Please return each entry exactly as it appears, but not the pictures.

• • • •

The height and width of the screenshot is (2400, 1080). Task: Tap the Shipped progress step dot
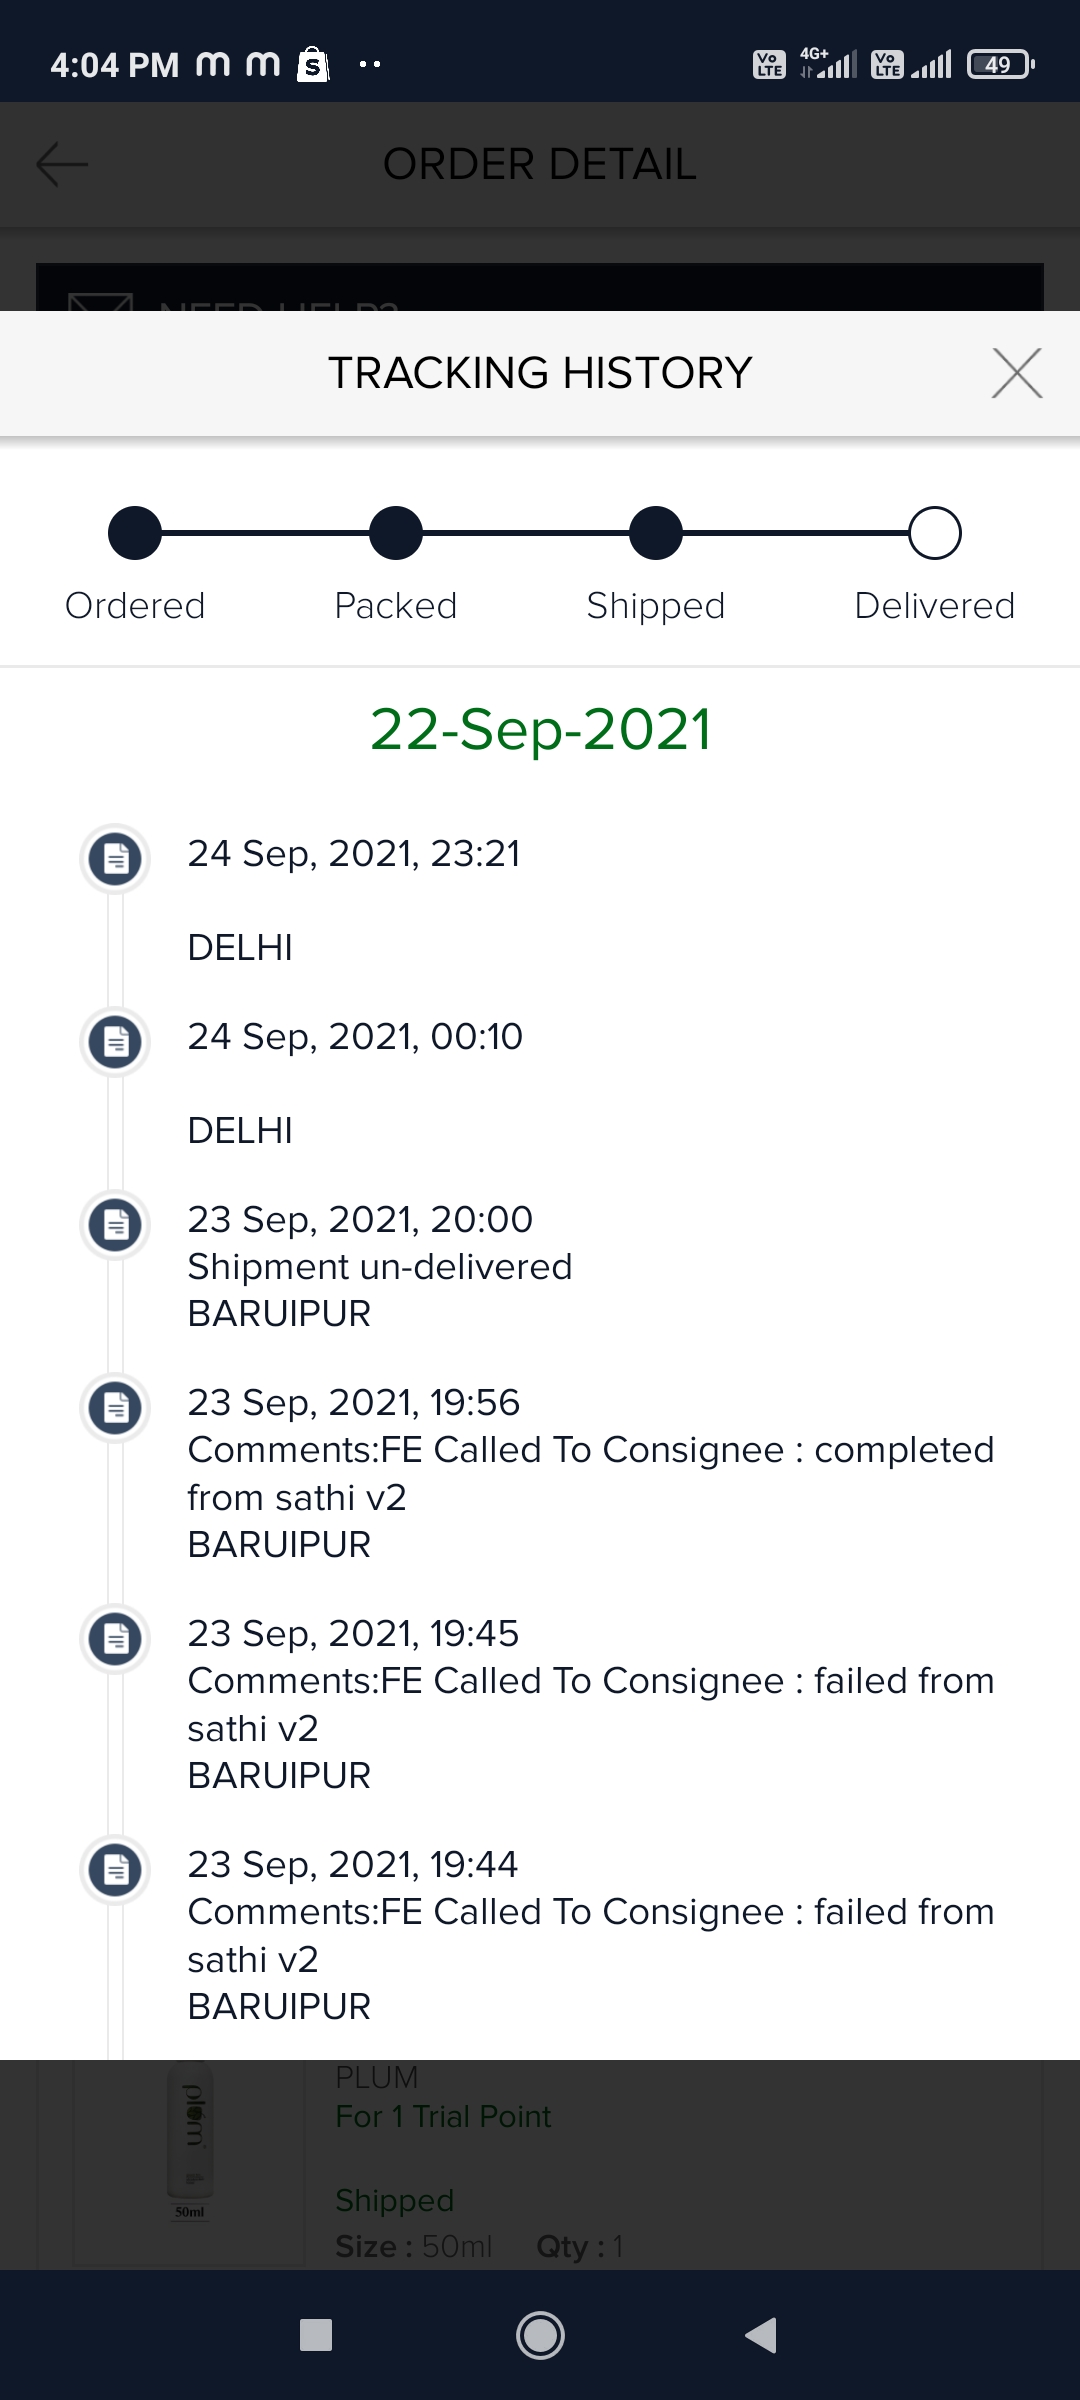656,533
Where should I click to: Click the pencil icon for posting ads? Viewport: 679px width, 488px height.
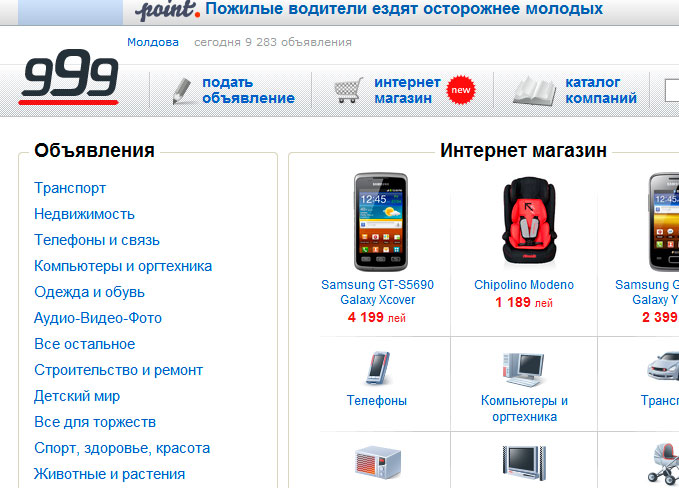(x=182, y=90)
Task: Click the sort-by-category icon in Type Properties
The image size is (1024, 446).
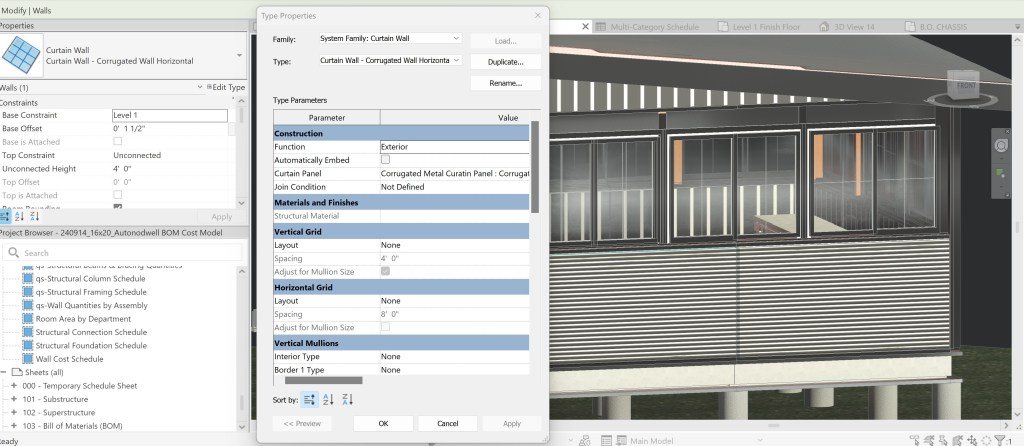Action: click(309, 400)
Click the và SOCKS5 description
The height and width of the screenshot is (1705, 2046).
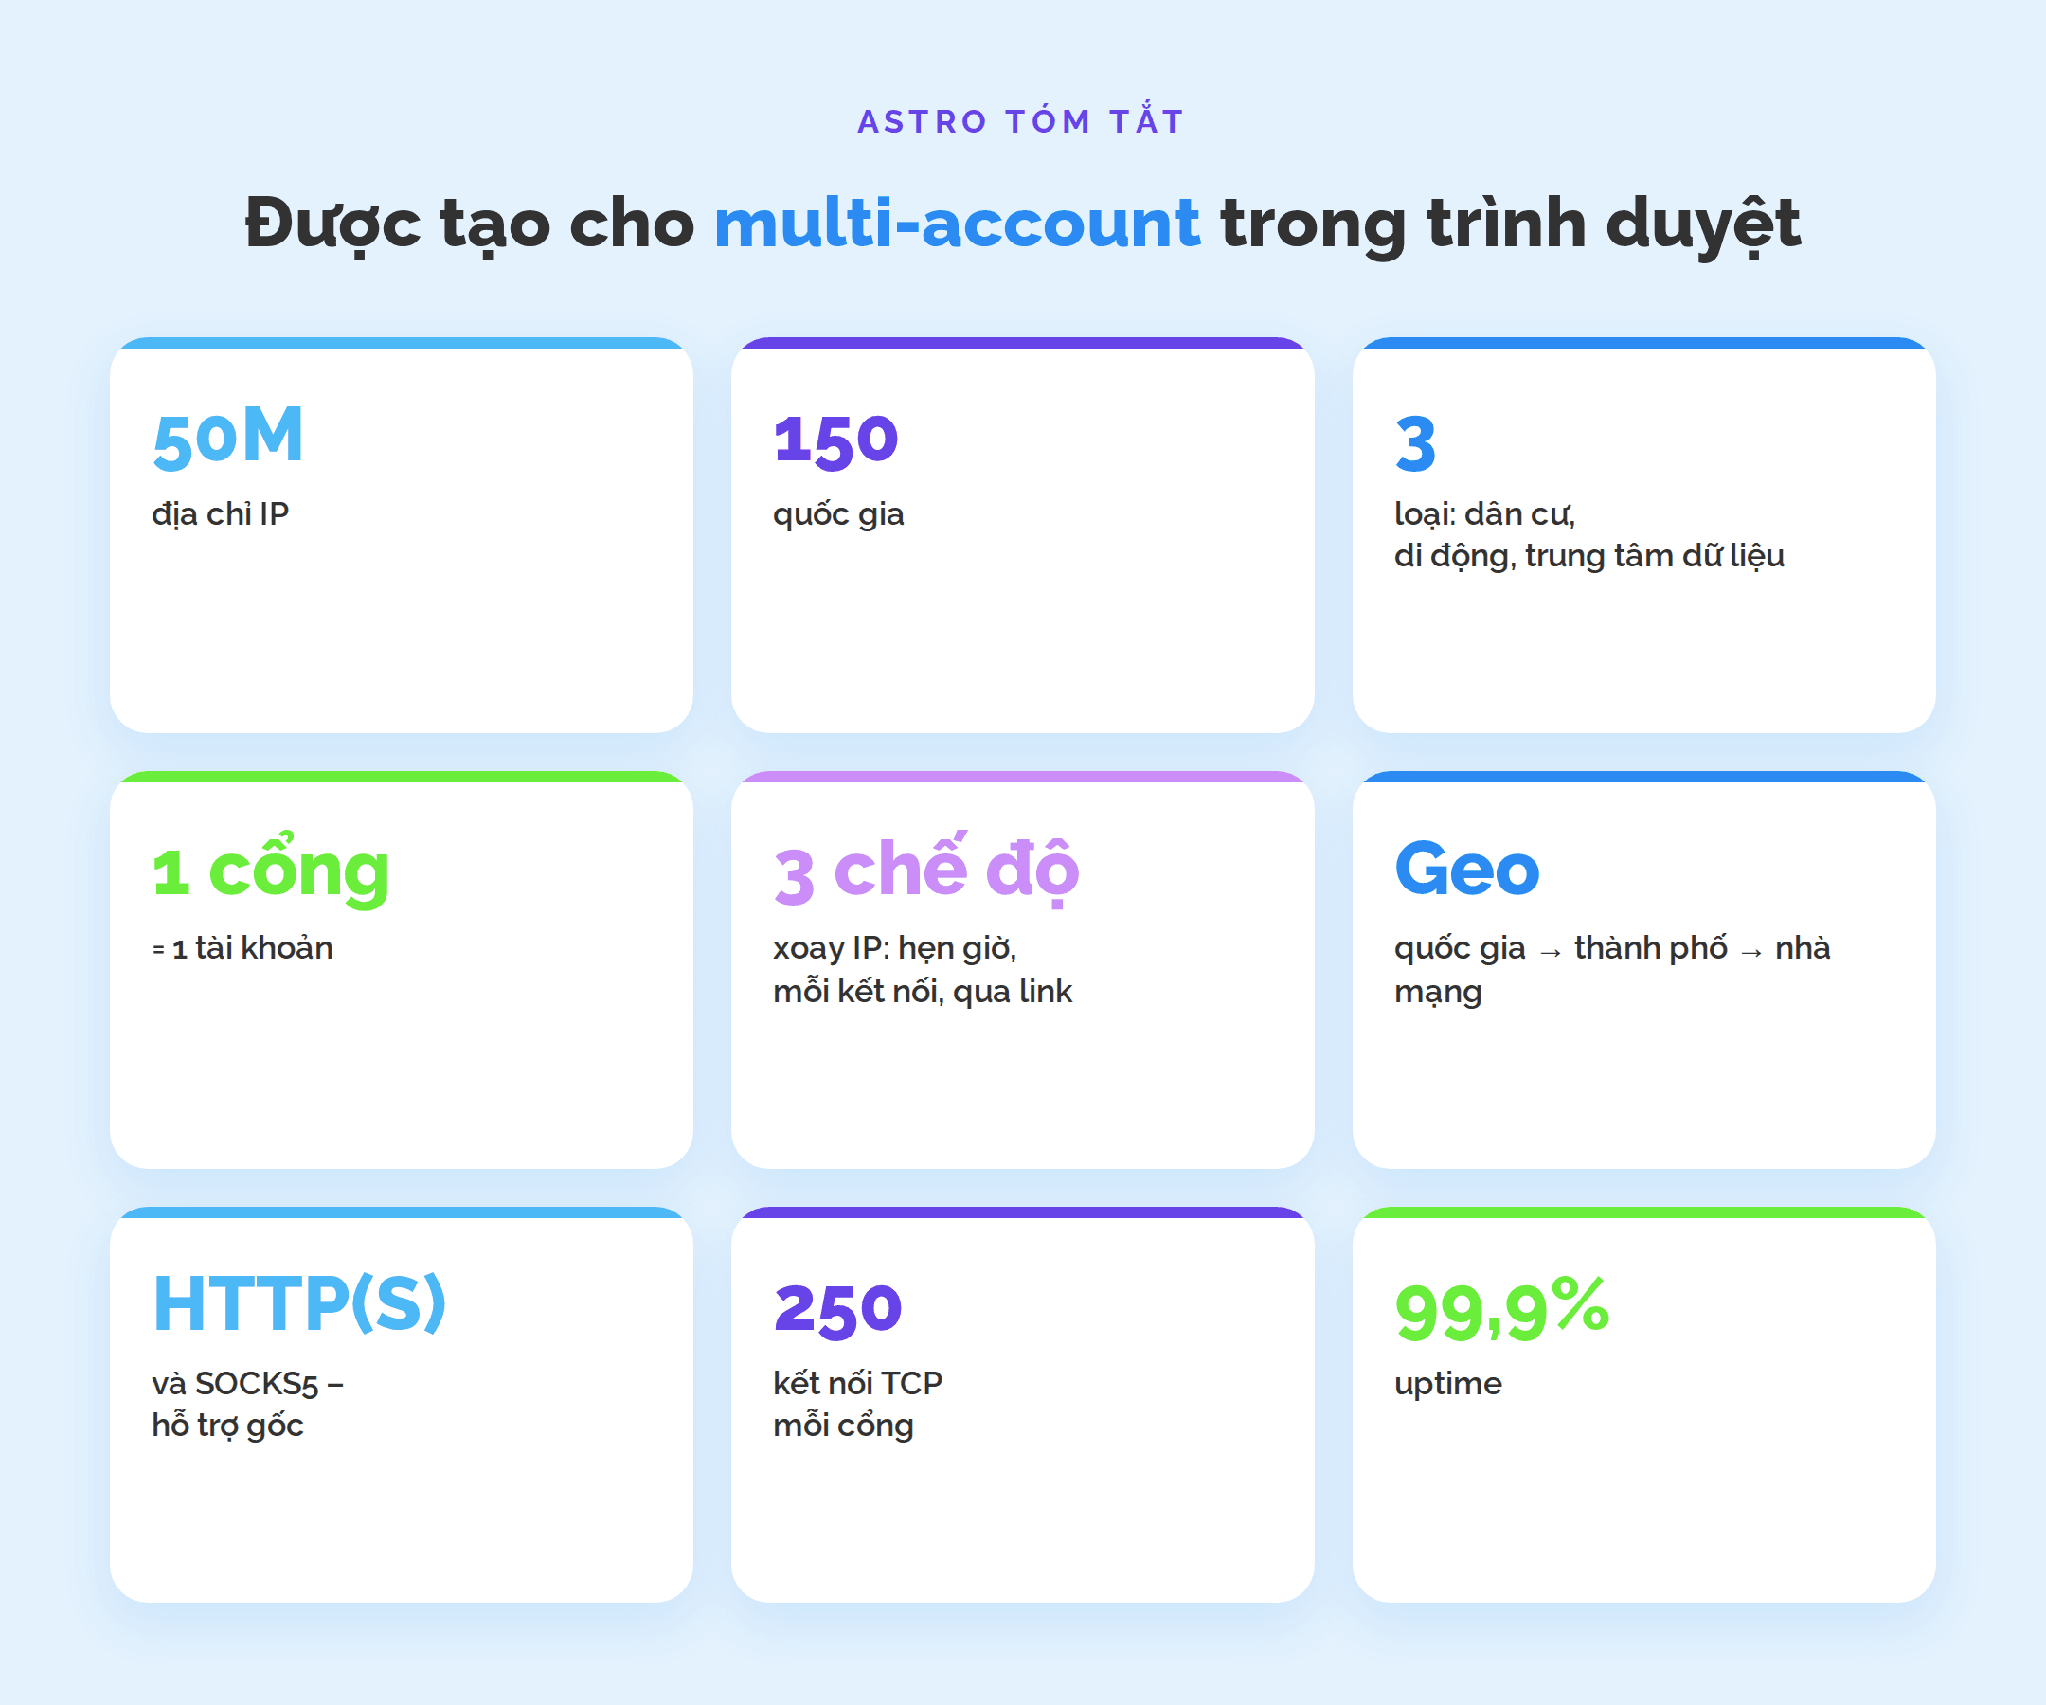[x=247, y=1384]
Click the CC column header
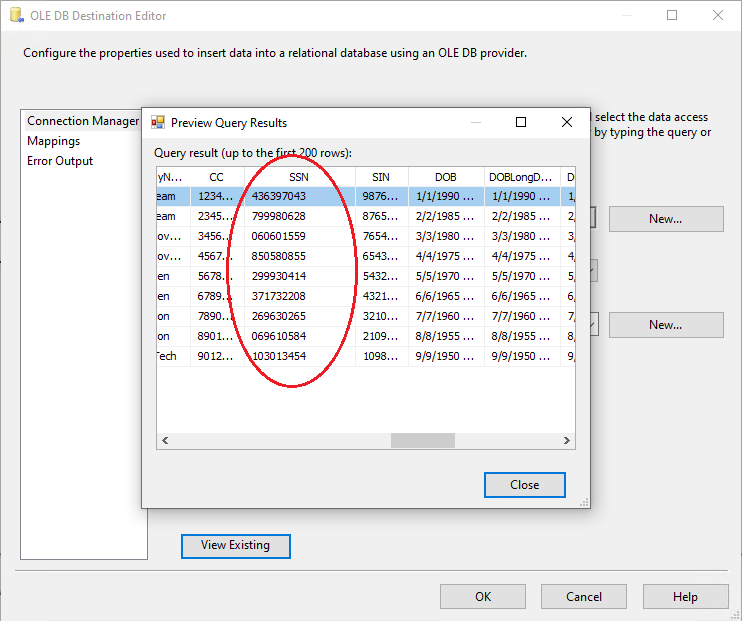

• • • •

▶ _WRITTEN SOLUTION_
The height and width of the screenshot is (2400, 1080). Task: Tap the Shipped progress step dot
656,533
Where should I click to: Click the pencil icon for posting ads? Viewport: 679px width, 488px height.
(x=182, y=90)
Task: Click the sort-by-category icon in Type Properties
The image size is (1024, 446).
Action: click(309, 400)
Click the và SOCKS5 description
The height and width of the screenshot is (1705, 2046).
[x=247, y=1384]
Click the CC column header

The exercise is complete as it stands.